- _Work to complete_:
Reproduce each of the records below line for line, leaving every character unchanged.

- _Exercise data_:

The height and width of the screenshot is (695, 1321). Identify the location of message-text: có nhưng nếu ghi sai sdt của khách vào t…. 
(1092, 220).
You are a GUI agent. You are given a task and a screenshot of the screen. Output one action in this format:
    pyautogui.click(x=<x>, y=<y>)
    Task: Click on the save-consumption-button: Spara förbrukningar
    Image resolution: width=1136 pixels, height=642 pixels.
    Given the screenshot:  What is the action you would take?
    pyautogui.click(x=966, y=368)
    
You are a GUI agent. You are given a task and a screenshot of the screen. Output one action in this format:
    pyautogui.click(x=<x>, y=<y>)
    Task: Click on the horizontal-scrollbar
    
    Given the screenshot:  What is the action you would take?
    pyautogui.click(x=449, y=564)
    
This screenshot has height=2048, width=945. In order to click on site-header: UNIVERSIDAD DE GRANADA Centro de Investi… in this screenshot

- _Answer below_:
The height and width of the screenshot is (695, 1321). Identify the location of message-text: có nhưng nếu ghi sai sdt của khách vào t…. 
(1092, 220).
You are a GUI agent. You are given a task and a screenshot of the screen. Output one action in this format:
    pyautogui.click(x=<x>, y=<y>)
    Task: Click on the save-consumption-button: Spara förbrukningar
    Image resolution: width=1136 pixels, height=642 pixels.
    Given the screenshot:  What is the action you would take?
    pyautogui.click(x=966, y=368)
    
You are a GUI agent. You are given a task and a screenshot of the screen. Output one action in this format:
    pyautogui.click(x=<x>, y=<y>)
    Task: Click on the horizontal-scrollbar
    
    Given the screenshot:  What is the action you would take?
    pyautogui.click(x=449, y=564)
    
This screenshot has height=2048, width=945. In order to click on site-header: UNIVERSIDAD DE GRANADA Centro de Investi… in this screenshot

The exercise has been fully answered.